Depressed Duck

The Depressed Duck: A Tale of Feathers, Existential Crises, and Quacking Into the Void.

There once was a duck.
Not just any duck, mind you.
This was Derek the Duck, a once-proud waddler of pond edges, conqueror of breadcrumbs, and undefeated champion of synchronized head-bobbing. But now? Derek was… different.

He sat on a soggy lily pad, staring into the murky waters below with the same energy as a college student who just opened their bank app. The sun was shining, the frogs were croaking, and the other ducks were quacking happily—but Derek? Derek let out a long, soul-heavy quack that translated roughly to:

“What’s the point of flying if you always have to come back down?”

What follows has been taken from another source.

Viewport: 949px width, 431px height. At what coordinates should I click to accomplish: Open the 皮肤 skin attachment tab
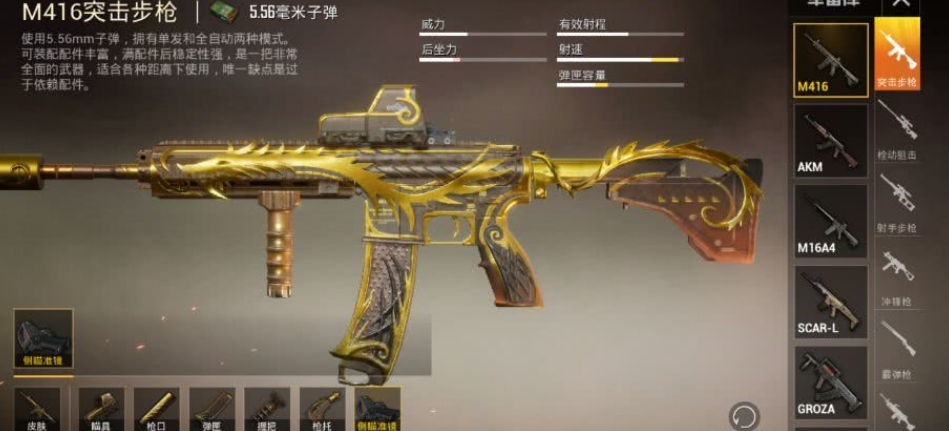(37, 409)
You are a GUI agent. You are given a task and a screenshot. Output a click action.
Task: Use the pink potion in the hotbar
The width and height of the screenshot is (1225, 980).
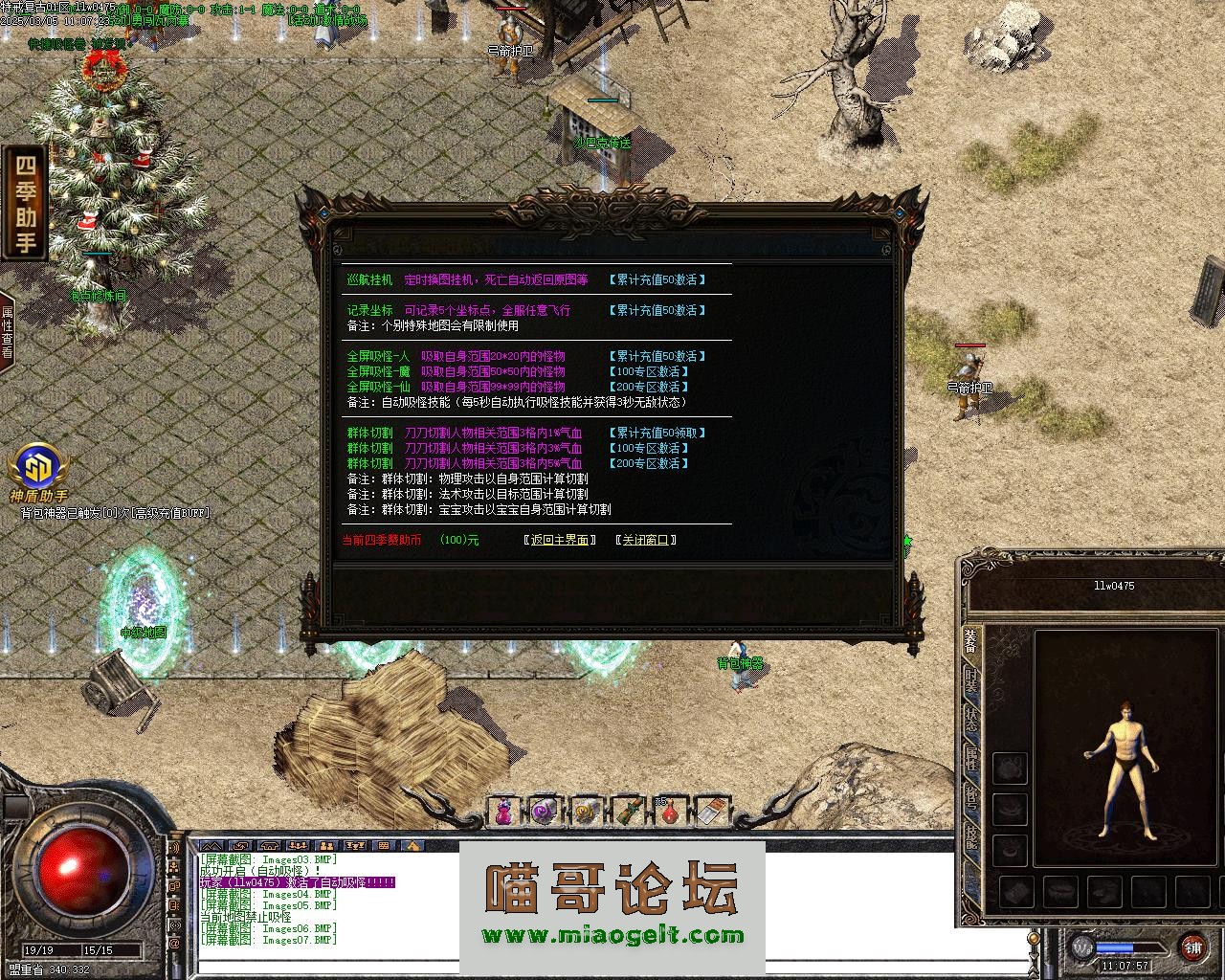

🛋️ Duckpression: It’s Real
No one saw it coming. One day he was flapping his wings like a caffeinated windmill, the next he was writing poetry in the mud with a stick. Haikus, no less.

Pond so full of life,
Yet I feel like soggy bread—
Where is my purpose?

Word spread quickly. The other ducks held an intervention. Greg the Goose tried honking some motivational quotes. Clara the Swan brought gluten-free breadcrumbs (Derek wasn’t gluten-intolerant, but she insisted “clean carbs, clean mind”). Still, Derek stared blankly into the sky, mumbling something about “late capitalism and the futility of flap-based locomotion.”

🧘 Ducking Around With Self-Help
Derek tried everything:

Yoga for waterfowl (he fell asleep in downward duck).

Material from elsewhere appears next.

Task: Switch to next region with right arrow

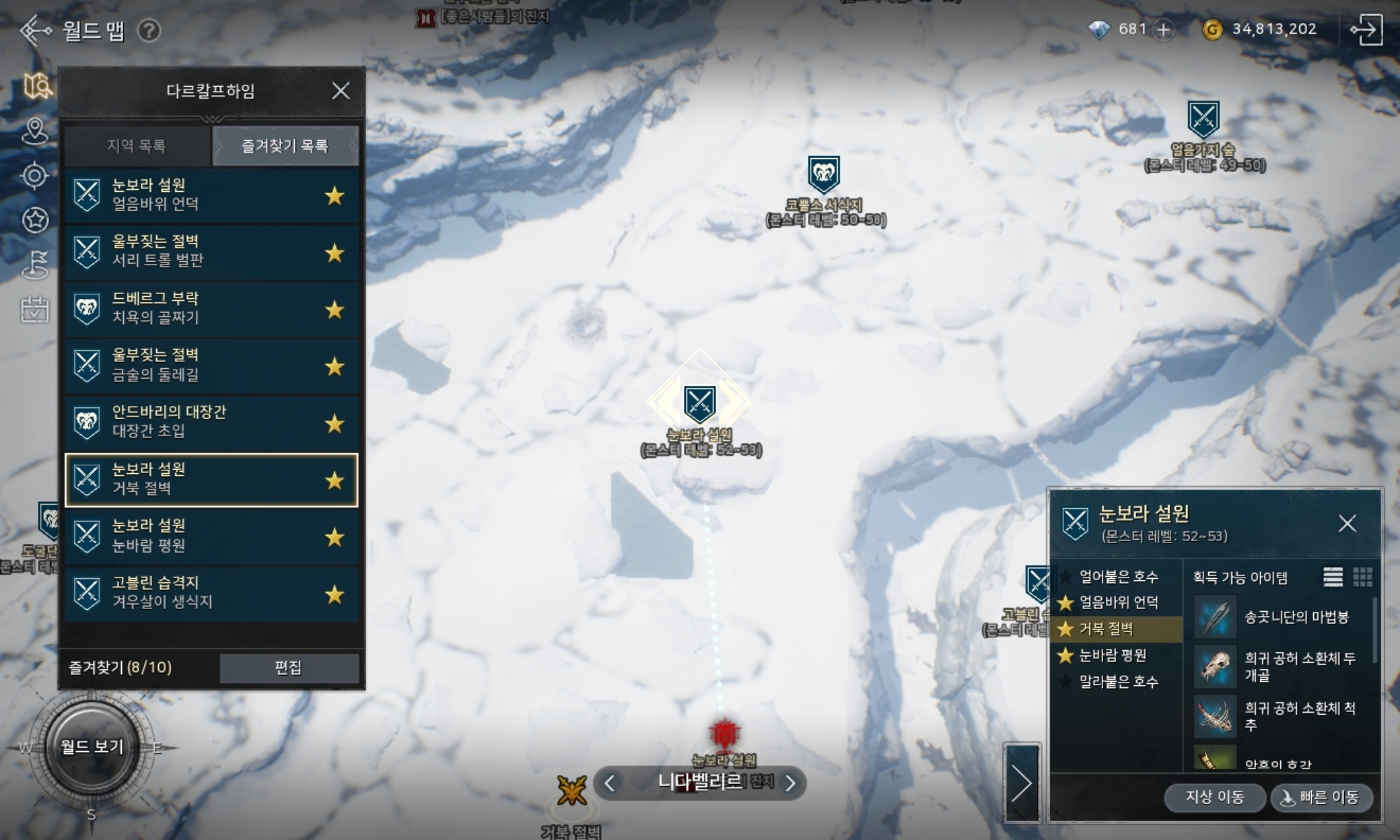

Therapy (the therapist was a turtle; progress was slow).

Quackupuncture (like acupuncture, but exclusively beak-related).

He even tried becoming an influencer duck. Started an Instagram called @WaddleAndWeep. His content? Moody selfies and captions like “Just another mallard in a mallrat world.” Shockingly, he got 10,000 followers in a week—mainly pigeons going through their own identity crises.

🌈 The Comeback Quack
Then, one rainy Tuesday, something changed.

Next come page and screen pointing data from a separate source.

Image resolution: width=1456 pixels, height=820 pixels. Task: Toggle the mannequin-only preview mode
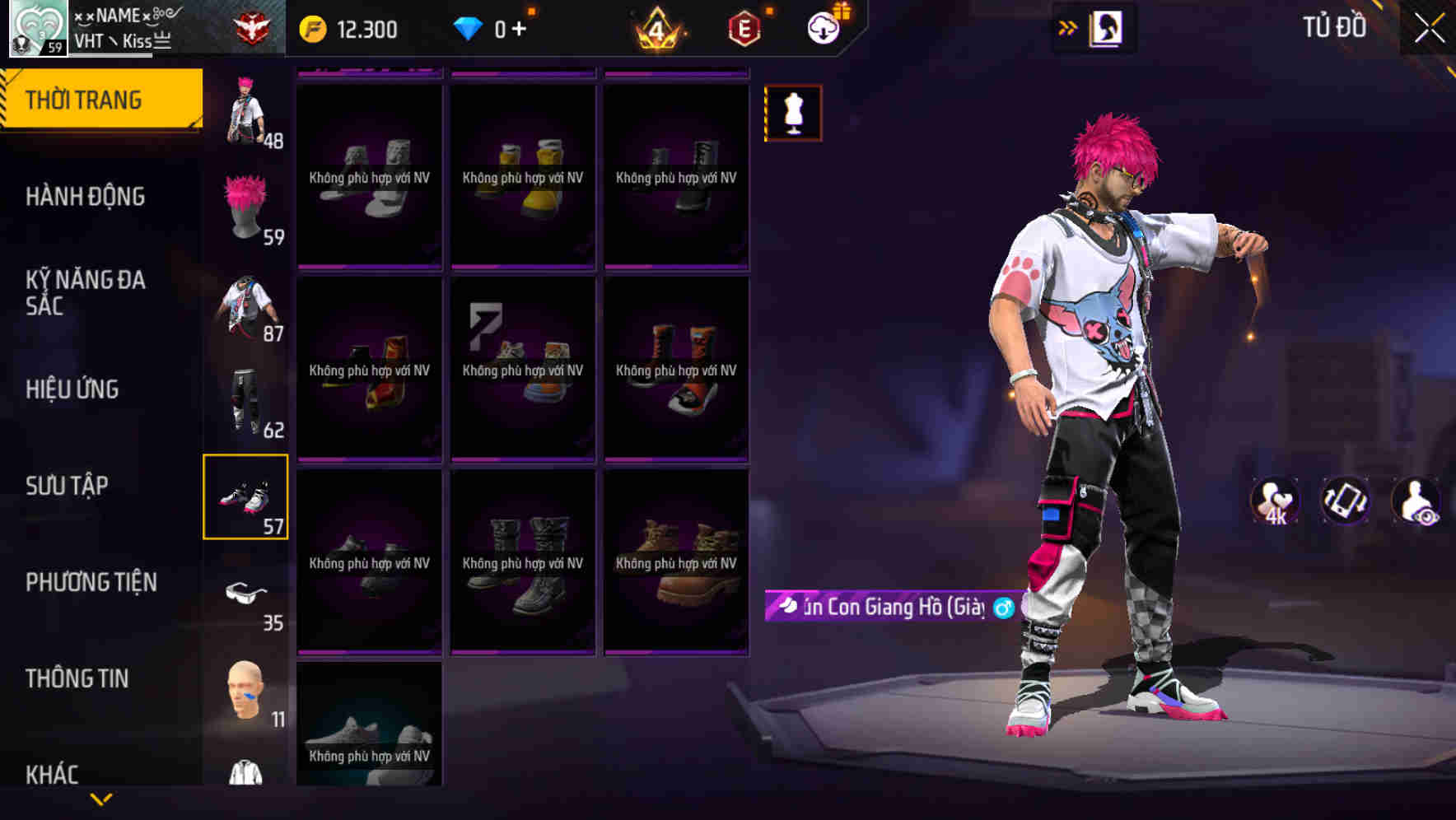coord(791,113)
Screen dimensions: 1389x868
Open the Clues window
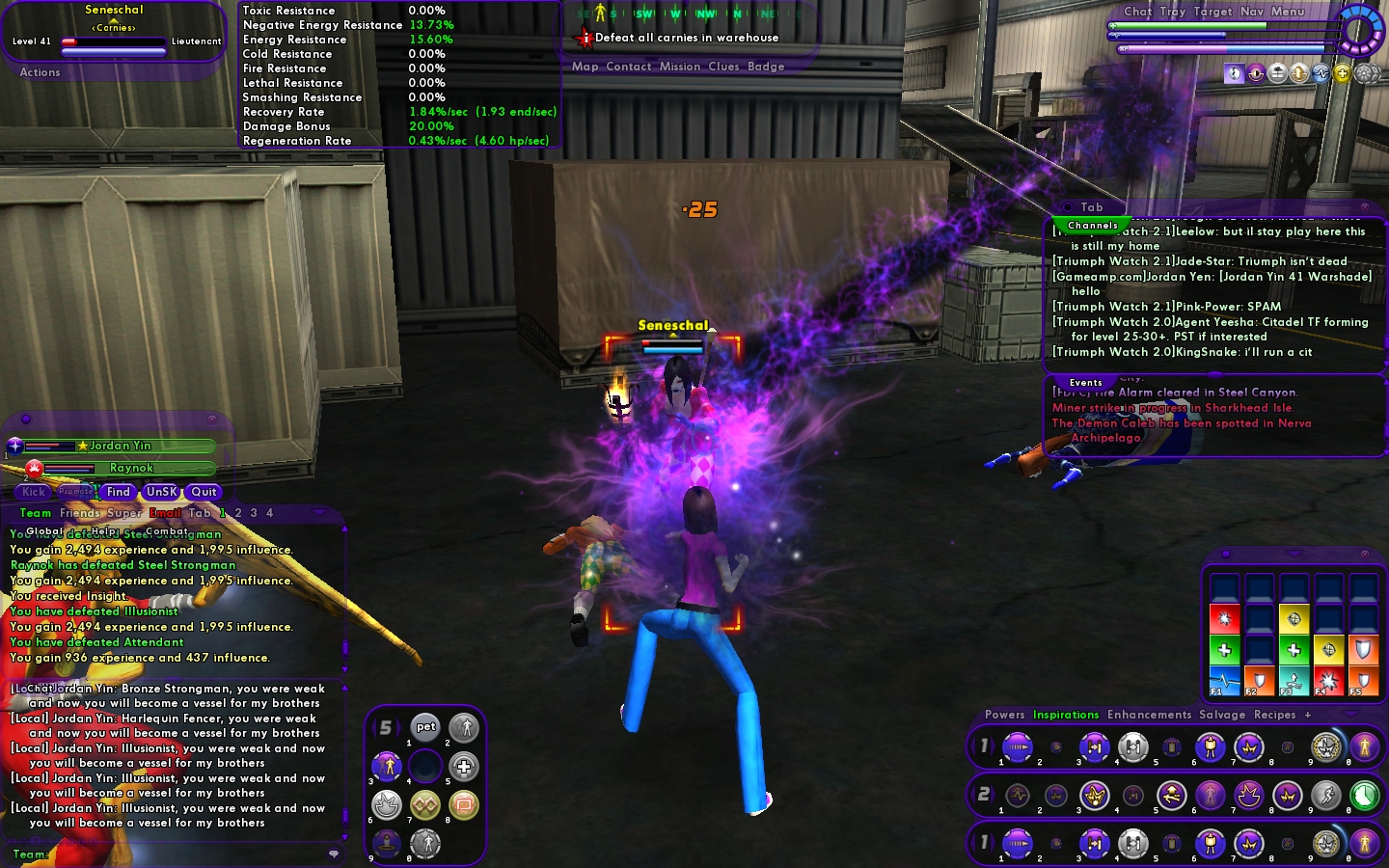[723, 67]
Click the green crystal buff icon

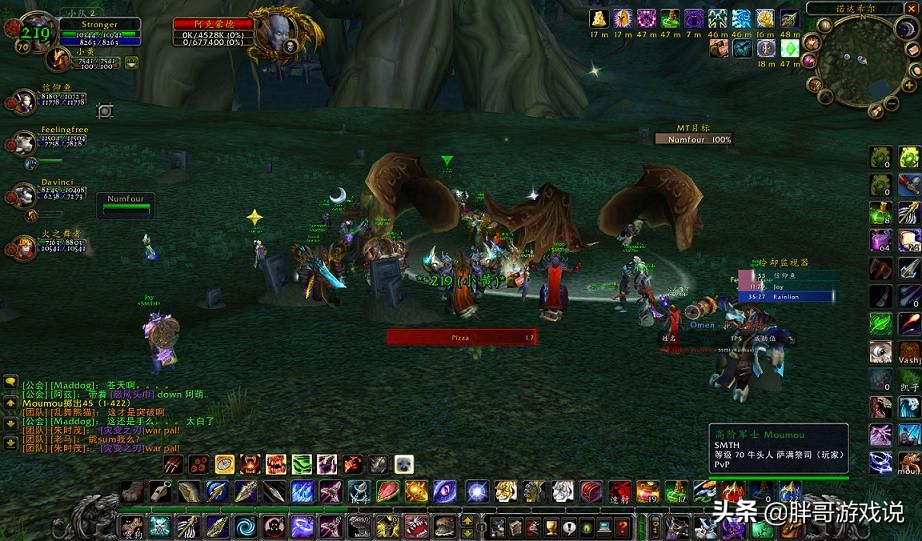click(x=789, y=47)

Derek found a child’s lost rubber duck by the pond. Its smile was chipped, its yellow faded—but it still floated. Derek stared at it for hours. Something stirred in his feathery little soul.

He stood up. Shook off the moss. Quacked—loudly. And dramatically waddled into the water with the intensity of a duck who had just binge-watched a TED Talk on resilience.

He wasn’t healed. But he was… quacking again. And that was enough.

🪿 Final Thoughts from the Pond
Depression, even in ducks, is no joke. But if Derek taught us anything, it’s that sometimes all you need is a little rubber duck, a few badly-written haikus, and friends who will honk at you until you remember you're not just floating—you’re flocking thriving.

So next time you see a duck staring contemplatively into the abyss, toss them a bread crumb of kindness. Maybe even gluten-free, if you’re feeling extra wholesome.

And remember:

Even the darkest pond has its ripples of hope.
And sometimes, those ripples are just caused by a duck doing a very dramatic belly flop.